** AIM OF THE EXERCISE **
Drop every picture, then transcribe the remaining data exactly.

** THE RECORDS **
BEGIN

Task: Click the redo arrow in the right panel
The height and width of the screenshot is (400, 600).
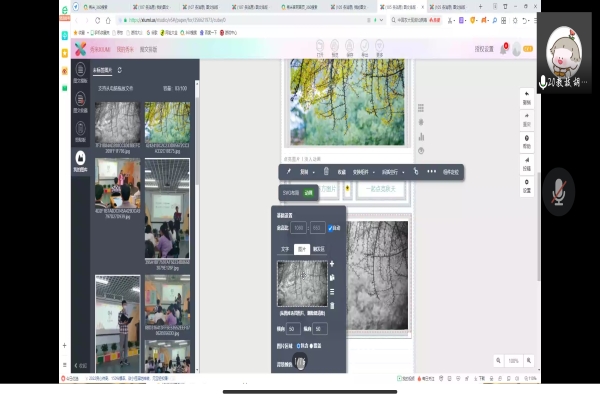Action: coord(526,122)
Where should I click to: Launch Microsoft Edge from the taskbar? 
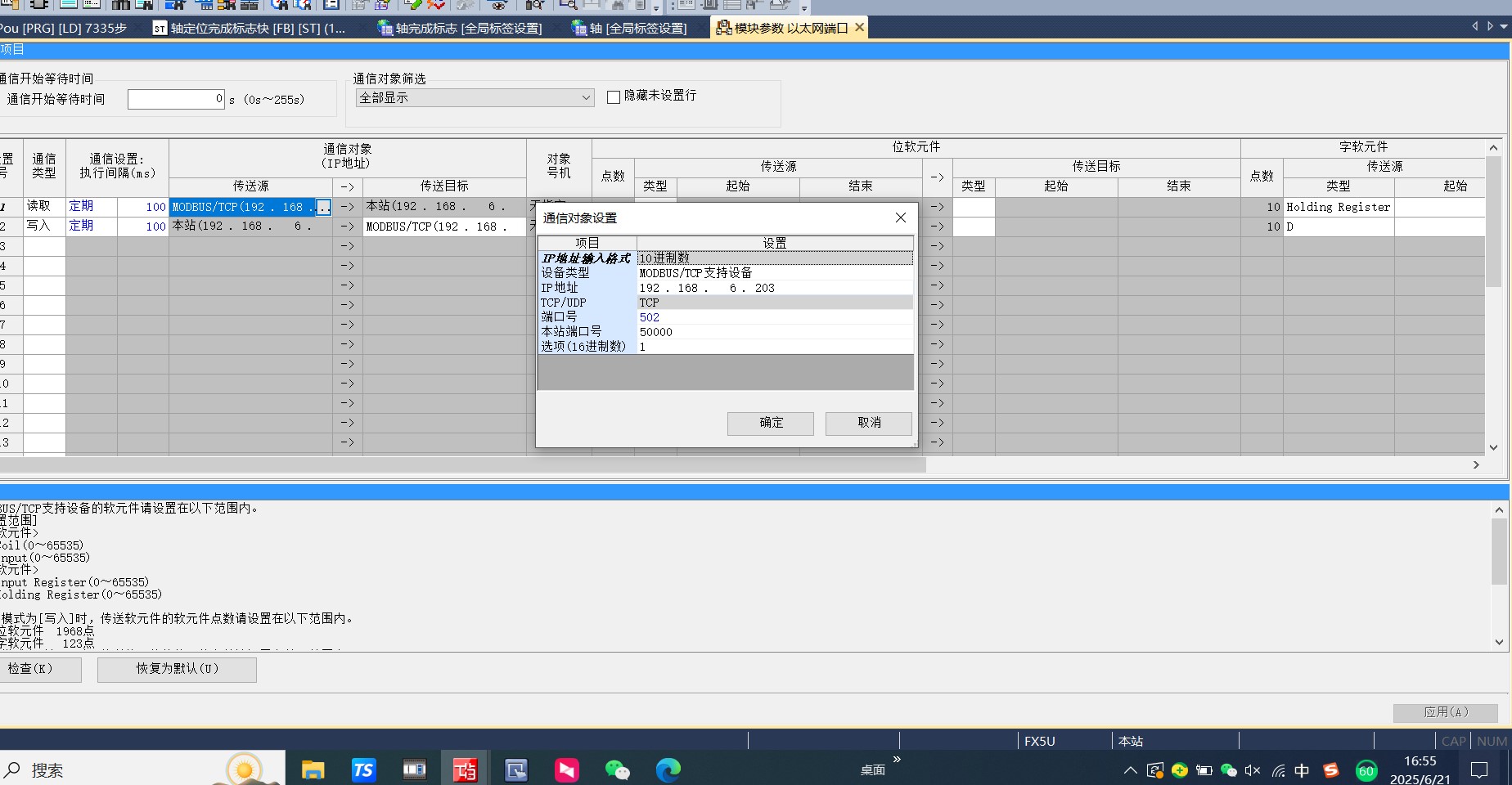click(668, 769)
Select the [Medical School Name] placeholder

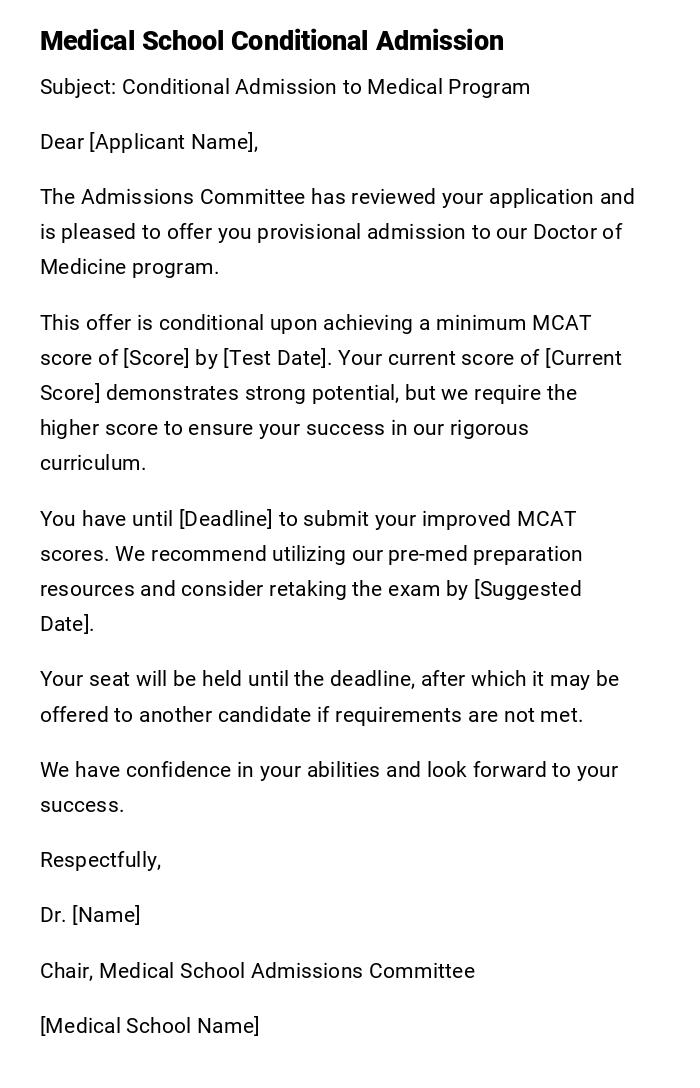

END

** TASK RESULT **
Task: Click the redo arrow in the right panel
The height and width of the screenshot is (400, 600).
Action: coord(526,122)
Where should I click to: Launch Microsoft Edge from the taskbar? 
click(668, 769)
Select the [Medical School Name] placeholder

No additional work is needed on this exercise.